Branching processes are the basis of stochastic models in which existing objects reproduce, or break up, into several new objects. Examples are the spread of contagious disease, crushing rocks, nuclear fission, tumour growth, and so on. In Chapter 19 (which is part of MAS61023 only) we will use branching processes to model contagion of unpaid debts in banking networks.
Branching processes are used by biologists to model population growth, and they are good models for populations that are rapidly increasing in size. (For populations that have reached a roughly constant size, models based on urn processes, such as that of exercise 7.8, are more effective.)
Long term behaviour of random walks \(\offsyl \)

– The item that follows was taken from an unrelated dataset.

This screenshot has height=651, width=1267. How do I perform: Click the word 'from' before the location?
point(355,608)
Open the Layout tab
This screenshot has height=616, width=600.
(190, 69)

We now consider the long term behaviour of random walks. This section won’t include proofs, and for that reason it is marked with a \(\offsyl \) and is off syllabus. We will cover this chapter in lectures, because it contain interesting information that provides intuition for (on-syllabus) results in future chapters. For those of you taking MAS61023 a full set of proofs, using some new techniques, are included in your independent reading in Chapters 8 and 9. However, some parts of the results discussed below can be proved using the techniques we’ve already studied; exercises of this type are on-syllabus for everyone, and you’ll see some at the end of this chapter.
Firstly, take \(S_n\) to be the simple symmetric random walk. It turns out that \(S_n\) will oscillate as \(n\to \infty \), and that the magnitude of the largest oscillations will tend to infinity as \(n\to \infty \) (almost surely). So, our picture of the long-term behaviour of the symmetric random walk looks like:
Note that we draw the picture as a continuous line, for convenience, but in fact the random walk is jumping between integer values.

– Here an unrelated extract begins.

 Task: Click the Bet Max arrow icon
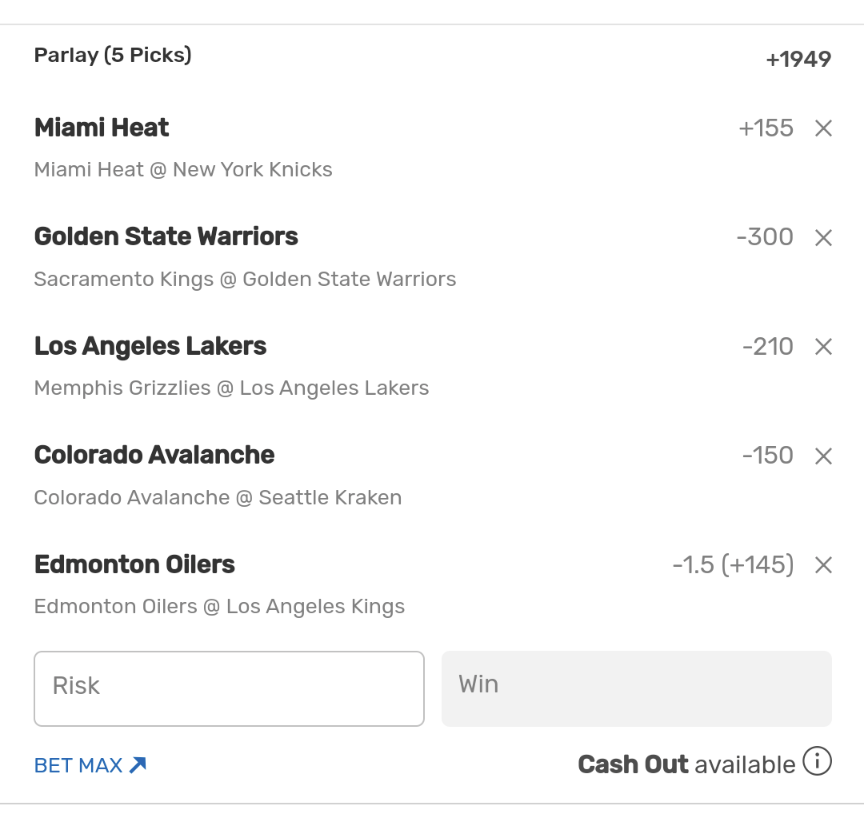click(138, 765)
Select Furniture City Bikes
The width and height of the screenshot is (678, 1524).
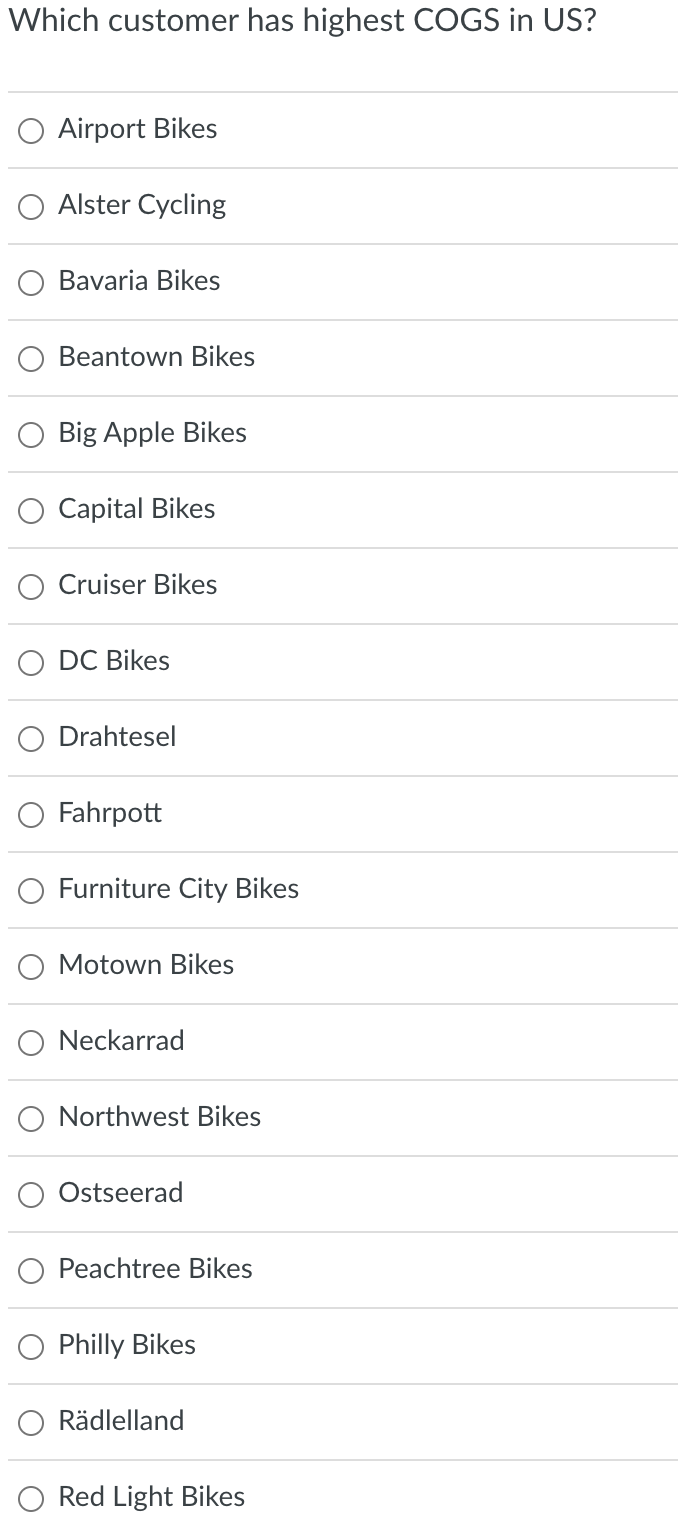pos(30,891)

Next, let \(S_n\) be the asymmetric random walk, with \(p>q\), so the walk drifts upwards. The asymmetric random walk also experiences oscillations growing larger and larger, but the drift upwards is strong enough that, in fact \(S_n\stackrel {a.s.}{\to }\infty \) as \(n\to \infty \). So, our picture of the long-term behaviour of the asymmetric random walk looks like:
Of course, if \(q<p\) then \(S_n\) would drift downwards, and then \(S_n\stackrel {a.s.}{\to }-\infty \).
Extensions and applications of random walks
Random walks can be extended in many ways, such as by adding an environment that influences the behaviour of the walk (e.g. reflection upwards from the origin as in exercise 4.5, slower movements when above \(0\), etc), or by having random walkers that walk around a graph (\(\Z \), in our case above). More complex extensions involve random walks that are influenced by their own history, for example by having a preference to move into sites that they have not yet visited. In addition, many physical systems can be modelled by systems of several random walks, that interact with each other, for example a setup with multiple random walks happening at the same time (but started from different points in space) in which, whenever random walkers meet, both of them suddenly vanish.
Random walks are the basis of essentially all stochastic modelling that involves particles moving around randomly in space. For example, atoms in gases and liquids, animal movement, heat diffusion, conduction of electricity, transportation networks, internet traffic, and so on.
In Chapters 15 and 16 we will use stock price models that are based on ‘Brownian motion’, which is itself introduced in Chapter 11 and is the continuous analogue of the symmetric random walk (i.e. no discontinuities). We’ll come back to the idea of atoms in gases and liquids in Section 11.1, and we’ll also briefly look at heat diffusion in Section 11.3.